THE DATA:
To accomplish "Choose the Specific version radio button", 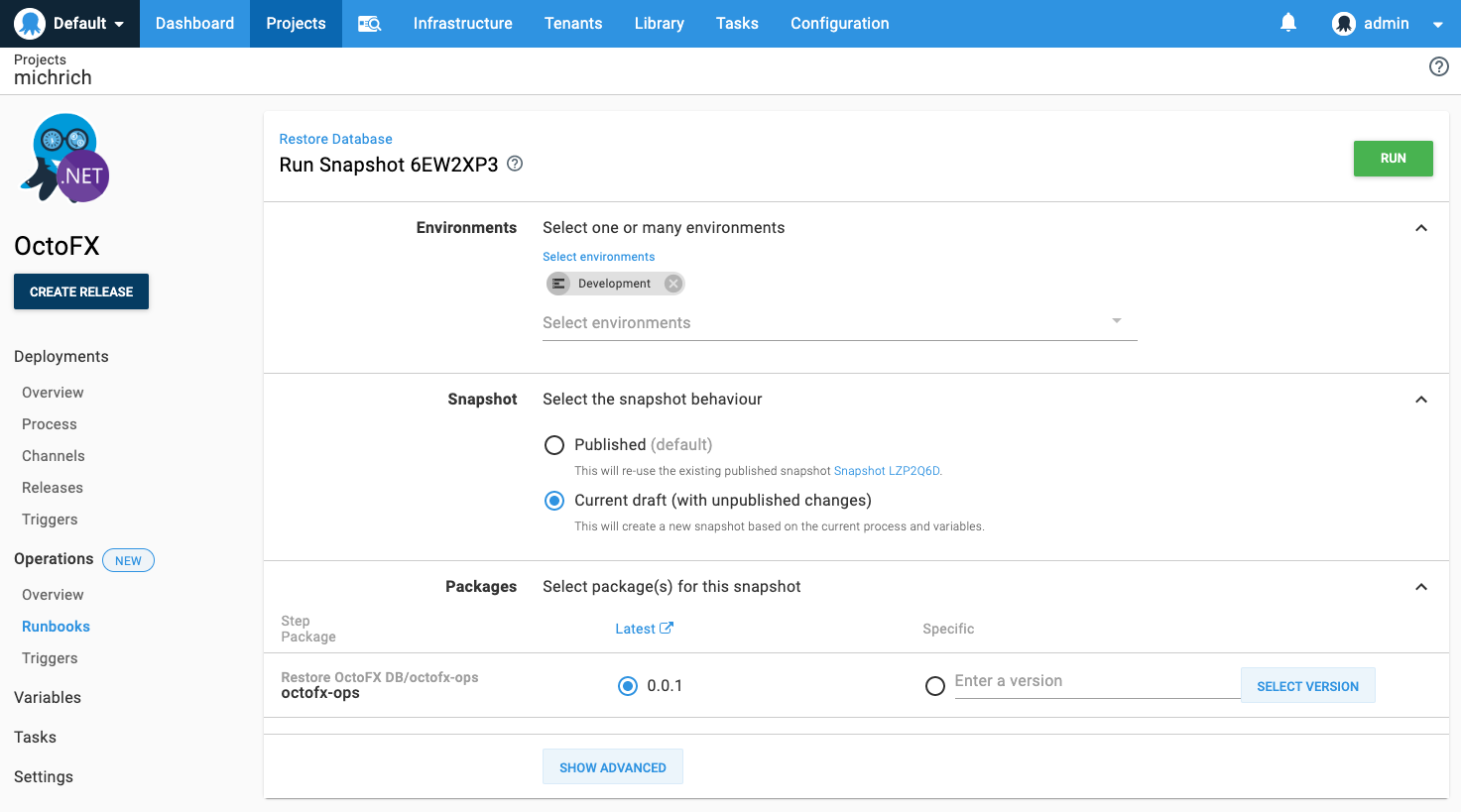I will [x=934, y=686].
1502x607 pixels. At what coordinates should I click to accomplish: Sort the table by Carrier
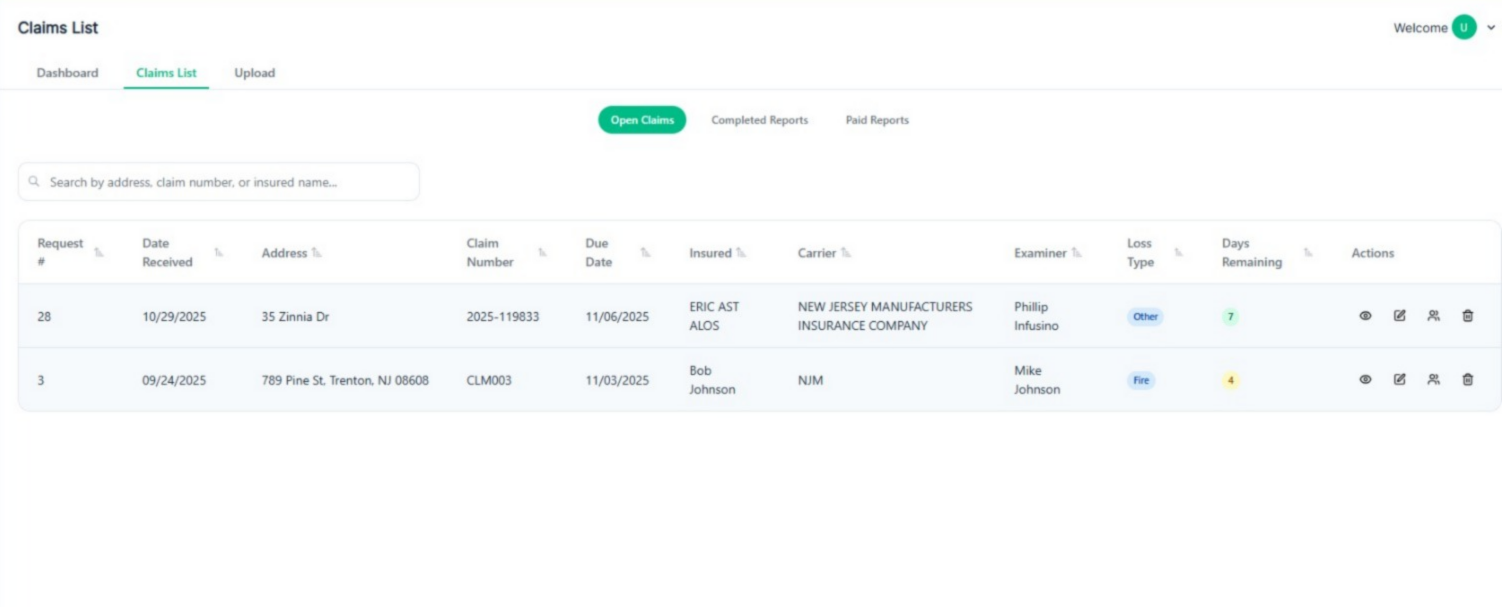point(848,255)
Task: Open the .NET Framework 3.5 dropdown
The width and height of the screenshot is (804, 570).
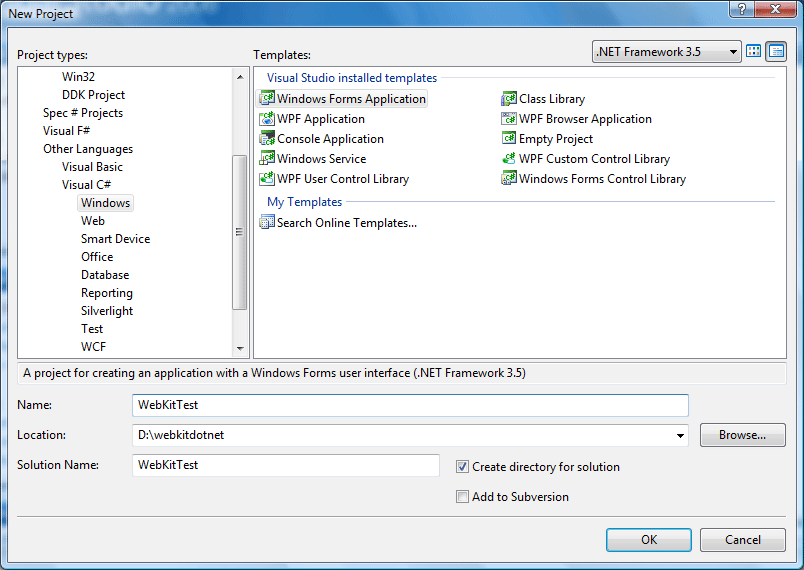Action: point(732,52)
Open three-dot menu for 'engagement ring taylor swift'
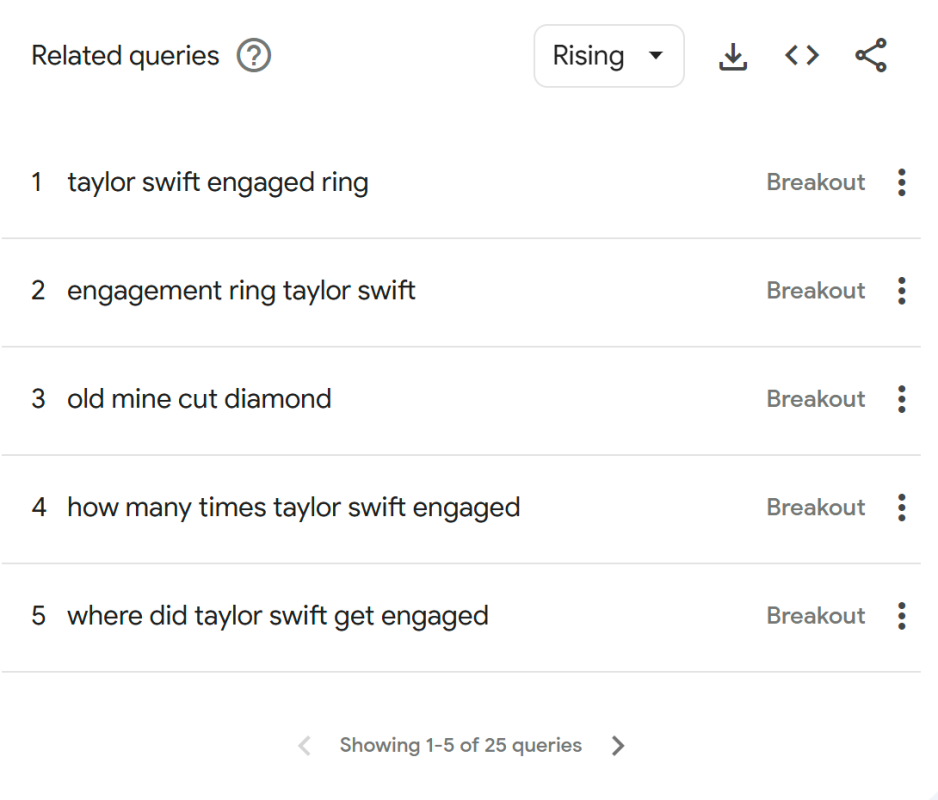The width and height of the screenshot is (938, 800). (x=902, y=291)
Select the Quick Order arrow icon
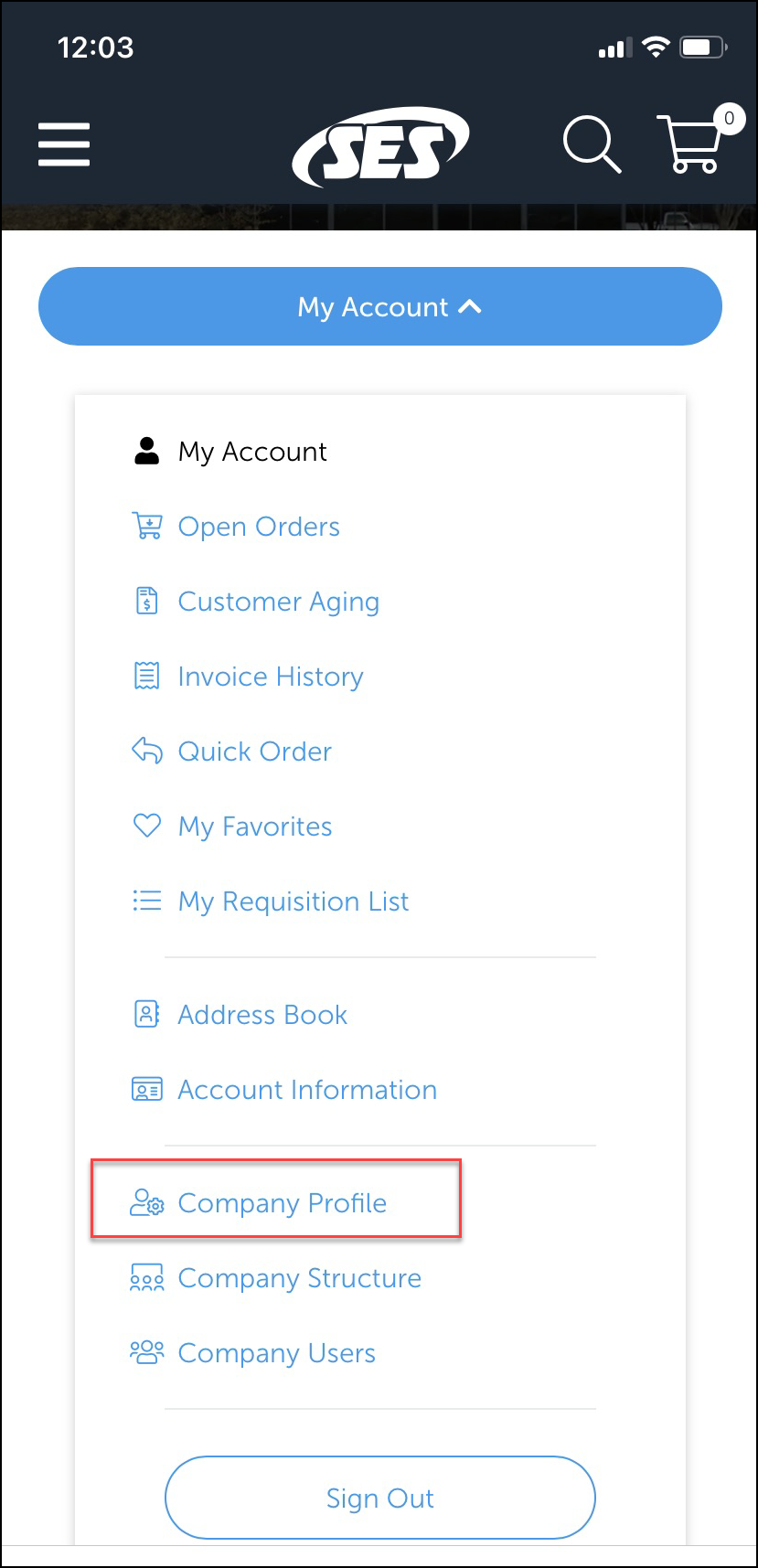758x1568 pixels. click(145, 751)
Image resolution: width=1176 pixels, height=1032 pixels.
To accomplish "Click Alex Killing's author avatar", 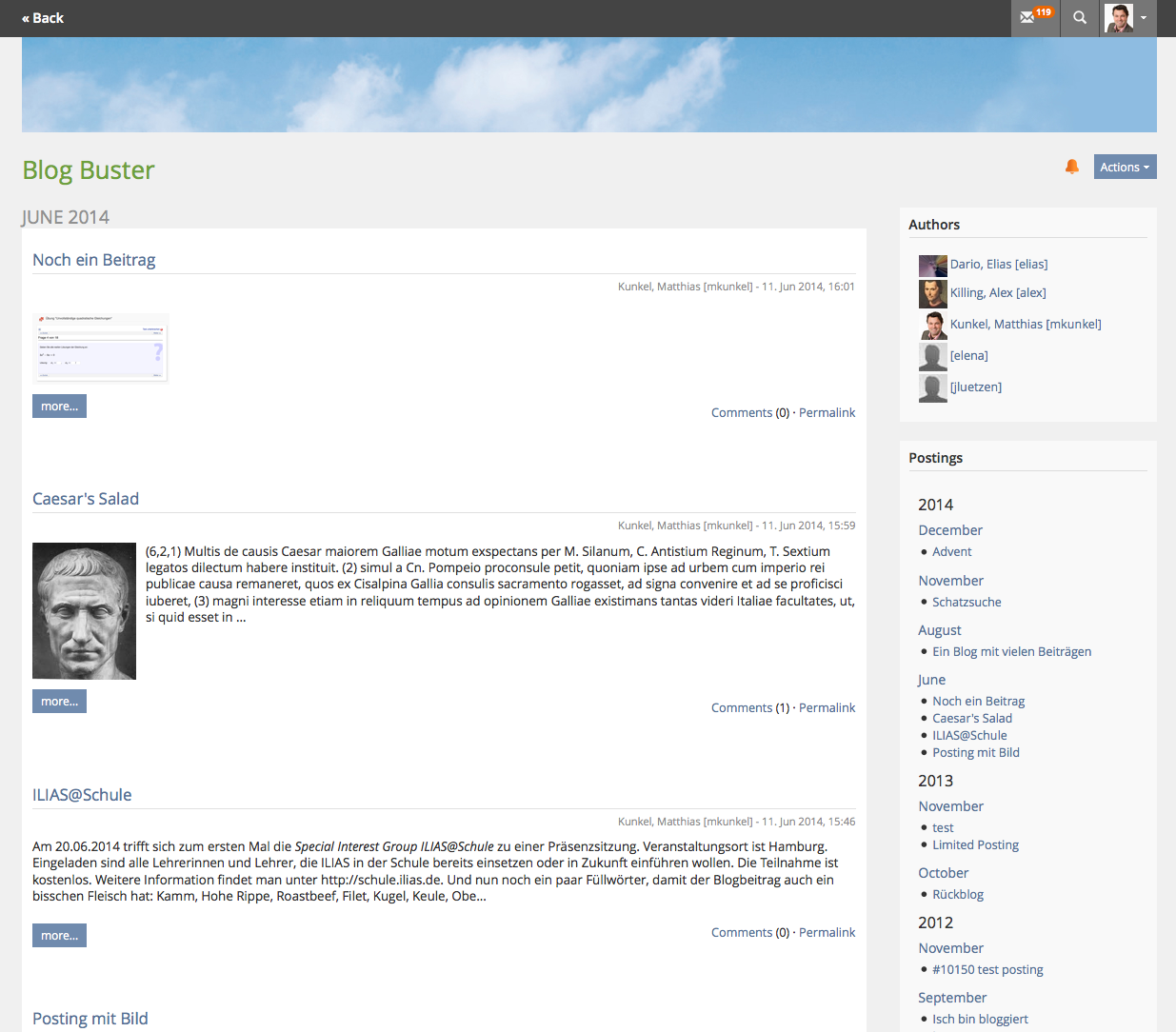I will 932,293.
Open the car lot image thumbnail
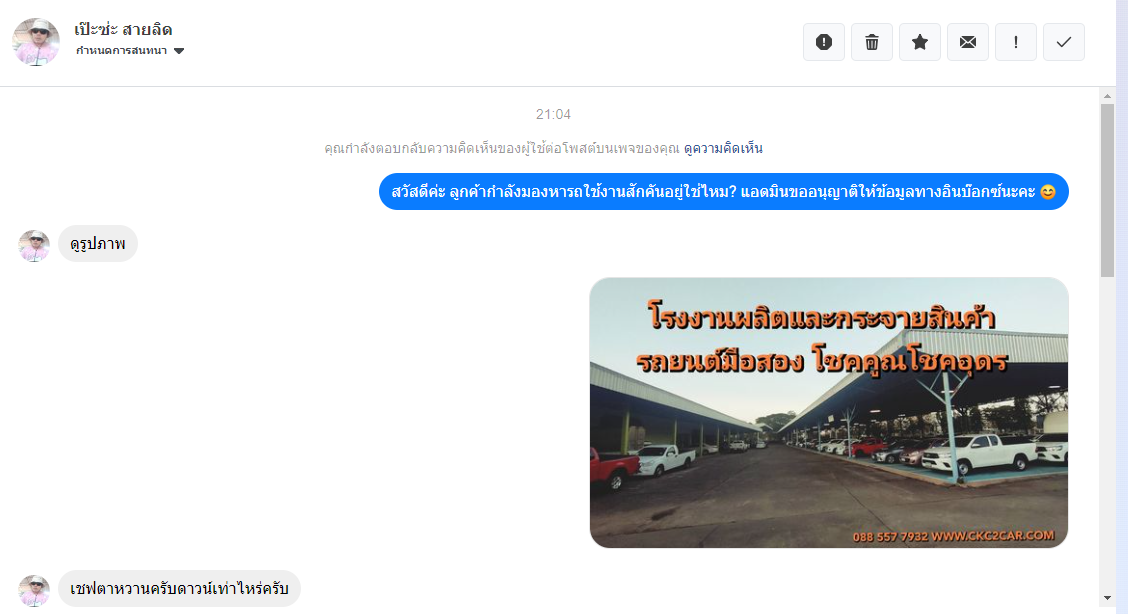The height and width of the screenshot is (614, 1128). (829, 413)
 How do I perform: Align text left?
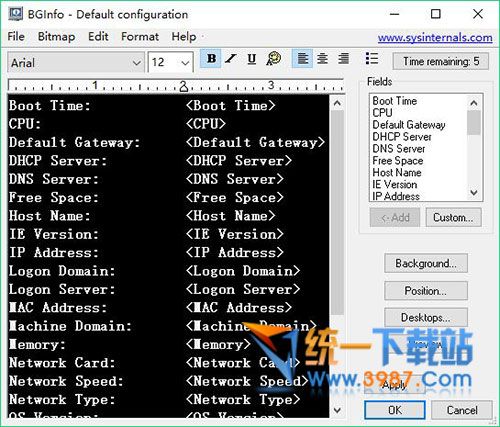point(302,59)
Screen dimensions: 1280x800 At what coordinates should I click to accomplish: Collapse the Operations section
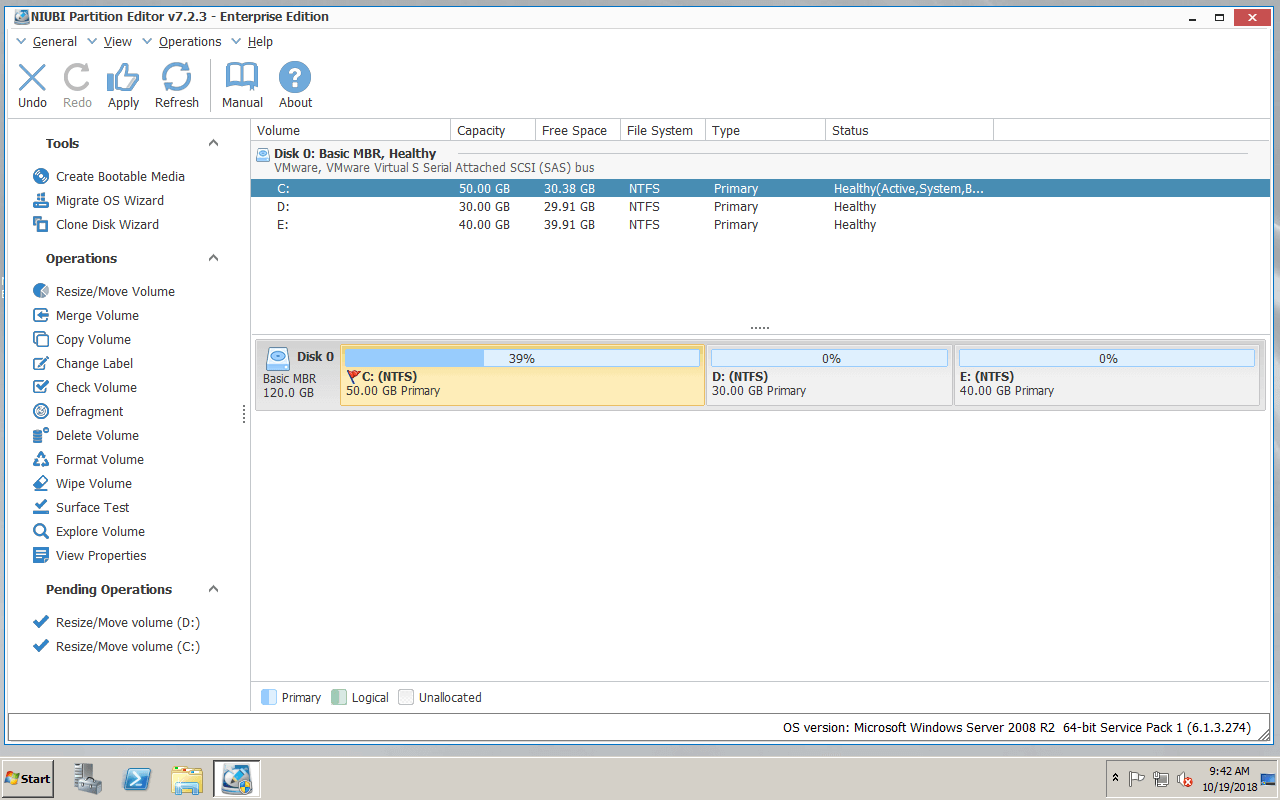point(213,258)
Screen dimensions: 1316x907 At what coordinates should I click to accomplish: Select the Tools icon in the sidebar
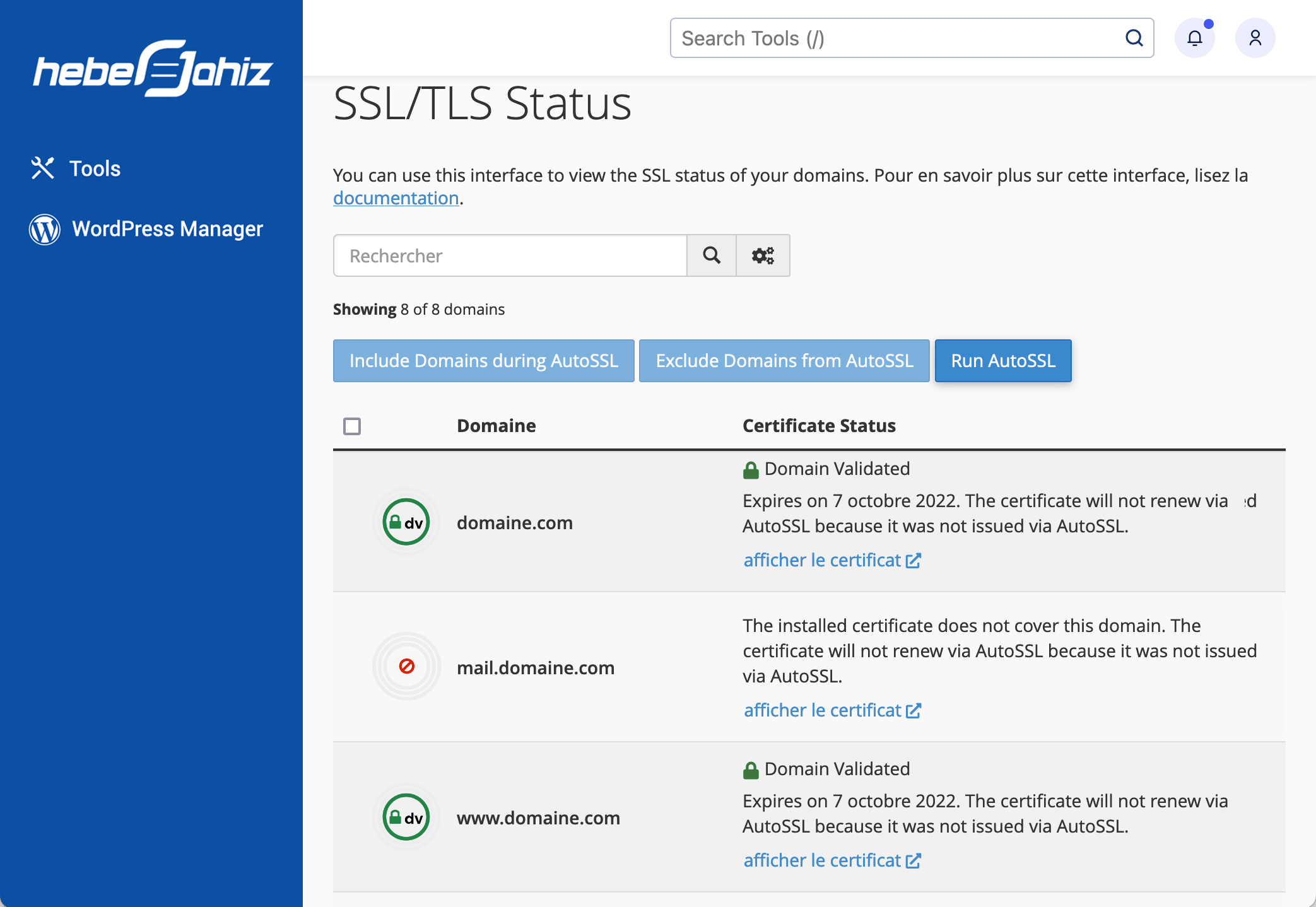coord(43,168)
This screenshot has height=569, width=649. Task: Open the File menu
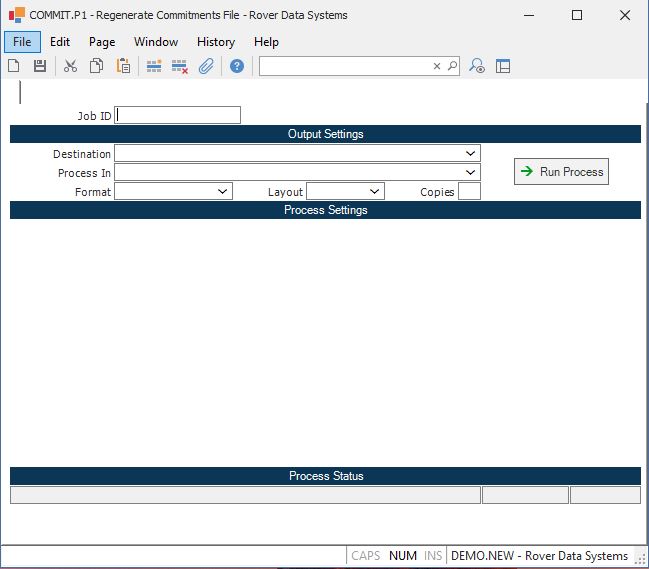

THE PROBLEM: Write out the lines from the one containing "How do I perform: Align text left?" through the last line as a JSON list of strings, one string per line, skipping blank lines. Leave the pictures out.

FULL OUTPUT:
[
  " How do I perform: Align text left?",
  "point(302,59)",
  "Screen dimensions: 1280x800 At what coordinates should I click to accomplish: Collapse the Operations section",
  "point(213,258)",
  "Screen dimensions: 1316x907 At what coordinates should I click to accomplish: Select the Tools icon in the sidebar",
  "coord(43,168)",
  "This screenshot has height=569, width=649. Task: Open the File menu"
]